- Native name: ميشال عون
- Church: Maronite Church
- Diocese: Eparchy of Byblos
- Appointed: 16 January 2012
- Predecessor: Bechara Boutros al-Rahi

Orders
- Ordination: 9 June 1984
- Consecration: 25 February 2012 by Bechara Boutros al-Rahi

Personal details
- Born: 2 June 1959 (age 67) Damour, Mount Lebanon Governorate, Lebanon

= Michel Aoun (bishop) =

Lebanese priest, bishop of Jbeil

Michel Aoun (born 2 June 1959 in Damour, Lebanon) is the current Eparch of the Maronite Catholic Eparchy of Byblos.

==Life==

Michel Aoun received on 9 June 1984 his priestly ordination.
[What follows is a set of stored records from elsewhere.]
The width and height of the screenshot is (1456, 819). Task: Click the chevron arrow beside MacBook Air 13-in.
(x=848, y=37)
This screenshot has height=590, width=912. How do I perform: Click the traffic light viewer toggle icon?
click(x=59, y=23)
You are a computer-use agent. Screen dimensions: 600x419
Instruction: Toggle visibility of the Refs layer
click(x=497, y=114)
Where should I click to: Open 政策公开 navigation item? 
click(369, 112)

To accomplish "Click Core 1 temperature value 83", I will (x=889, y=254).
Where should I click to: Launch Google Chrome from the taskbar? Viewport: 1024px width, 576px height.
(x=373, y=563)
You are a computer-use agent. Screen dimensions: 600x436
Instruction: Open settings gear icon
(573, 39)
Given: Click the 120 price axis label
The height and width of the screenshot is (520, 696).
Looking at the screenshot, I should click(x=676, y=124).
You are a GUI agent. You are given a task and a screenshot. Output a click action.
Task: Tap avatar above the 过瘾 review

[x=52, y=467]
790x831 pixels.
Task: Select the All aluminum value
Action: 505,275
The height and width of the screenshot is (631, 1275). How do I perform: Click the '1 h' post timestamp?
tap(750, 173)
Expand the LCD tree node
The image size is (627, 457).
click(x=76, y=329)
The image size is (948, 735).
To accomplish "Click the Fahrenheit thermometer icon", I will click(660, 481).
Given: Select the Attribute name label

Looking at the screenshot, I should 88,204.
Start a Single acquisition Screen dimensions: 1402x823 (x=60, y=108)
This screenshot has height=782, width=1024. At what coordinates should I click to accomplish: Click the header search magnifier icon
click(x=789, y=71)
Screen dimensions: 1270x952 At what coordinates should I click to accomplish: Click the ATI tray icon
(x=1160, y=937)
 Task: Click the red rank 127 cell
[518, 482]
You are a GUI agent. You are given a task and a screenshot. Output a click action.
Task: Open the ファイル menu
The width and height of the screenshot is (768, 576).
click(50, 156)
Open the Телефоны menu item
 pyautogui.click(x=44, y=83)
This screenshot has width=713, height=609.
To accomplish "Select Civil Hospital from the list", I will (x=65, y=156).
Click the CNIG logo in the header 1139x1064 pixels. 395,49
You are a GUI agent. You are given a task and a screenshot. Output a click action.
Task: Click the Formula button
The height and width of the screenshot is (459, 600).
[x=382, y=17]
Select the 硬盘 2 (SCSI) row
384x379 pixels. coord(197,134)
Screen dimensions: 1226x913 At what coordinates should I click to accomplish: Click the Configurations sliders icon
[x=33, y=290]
Pope Benedict XVI confirmed on 16 January 2012 his election as Eparch of Byblos. Maronite Patriarch of Antioch, Cardinal Bechara Boutros al-Rahi, OMM, ordained him on 25 February 2012 to the episcopate. His co-consecrators were Samir Mazloum, retired Curial bishop of Antioch, and Paul Youssef Matar, Archeparch of Beirut. Aoun was introduced into the office on 26 February of the same year.